■ **TAREFAS PROPOSTAS**:
• 1. No texto sobre a esquerda depois de 1989, em quais lugares se diz que há hoje mais comunistas do que em Pequim ou em Havana?
• 2. Escreva a continuação do texto sobre a esquerda depois de 1989, começando logo após a última frase.

Dito de outro modo: após 1989, a esquerda, ou pelo menos sua parcela mais importante, abandonou qualquer esperança de ser hegemônica em economia, mas manteve, e até ampliou, sua hegemonia ideológica e cultural. Abraçou o capitalismo - parte dela o fez -, mas apenas como um instrumento para levar adiante sua agenda antiliberal e antidemocrática. Questões antes desprezadas pelos partidos comunistas tradicionais, como a defesa de "minorias" e a preservação do meio ambiente, atreladas à agenda esquerdista, tornaram-se meros pretextos para atacar o capitalismo. Hoje, há mais comunistas na USP e na UnB do que em Pequim ou em Havana. Ao mesmo tempo, ninguém no Brasil se diz abertamente de direita, mas muitos se declaram oprimidos pela elite burguesa. Como explicar essa incongruência? Mais: como se chegou a essa situação?

■ **DADOS**:
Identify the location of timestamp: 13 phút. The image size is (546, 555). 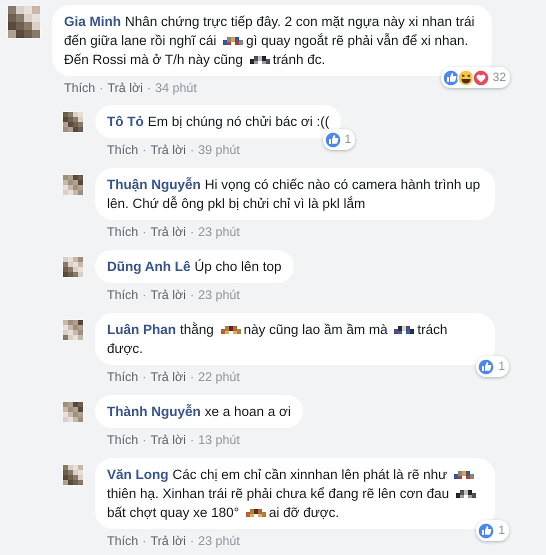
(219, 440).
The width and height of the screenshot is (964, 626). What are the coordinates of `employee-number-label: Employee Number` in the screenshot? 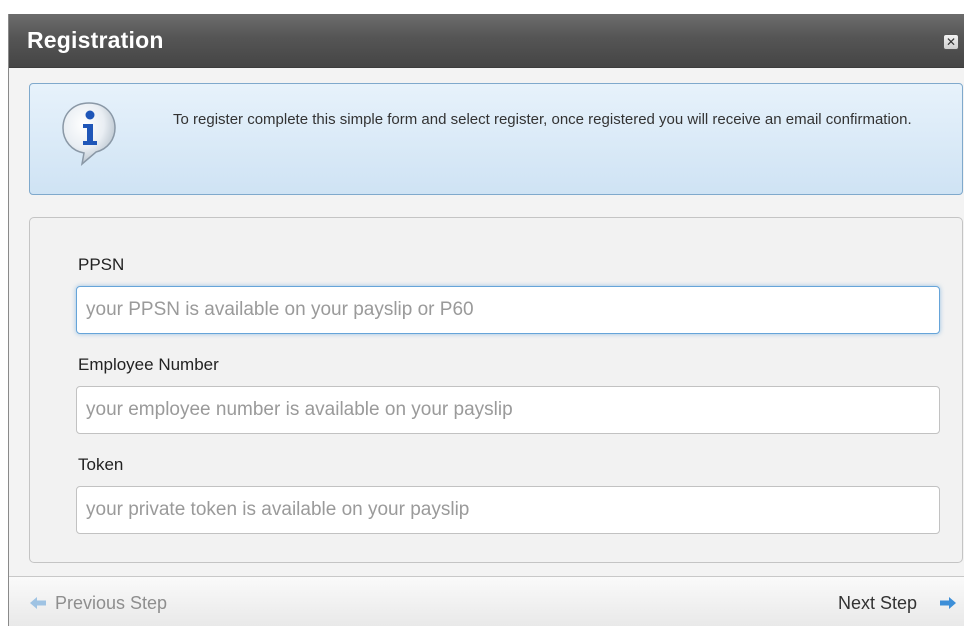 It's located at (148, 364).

■ **RESPOSTAS ÀS TAREFAS**:
• 1. Na USP e na UnB.

• 2.
O erro dos militares

Grande parte da culpa, paradoxalmente, recai sobre o regime militar de 1964, implantado exatamente para varrer do país a ameaça comunista.

Os militares são lembrados por terem imposto um regime autoritário conservador e combatido sem trégua a oposição de esquerda, sobretudo a esquerda armada. Quase ninguém lembra, porém, que entre as vítimas do arbítrio militar esteve também a direita civil, que foi marginalizada após 1964. Partidos como a UDN foram extintos e politicos anticomunistas como Carlos Lacerda foram cassados e tiveram suas carreiras políticas destruídas. O lugar destes foi ocupado por uma multidão de áulicos e oportunistas. O partido de sustentação do regime militar, a ARENA – de onde saíram muitos integrantes do DEM, ex-PFL – era ideologicamente nulo, como foram também seus sucessores.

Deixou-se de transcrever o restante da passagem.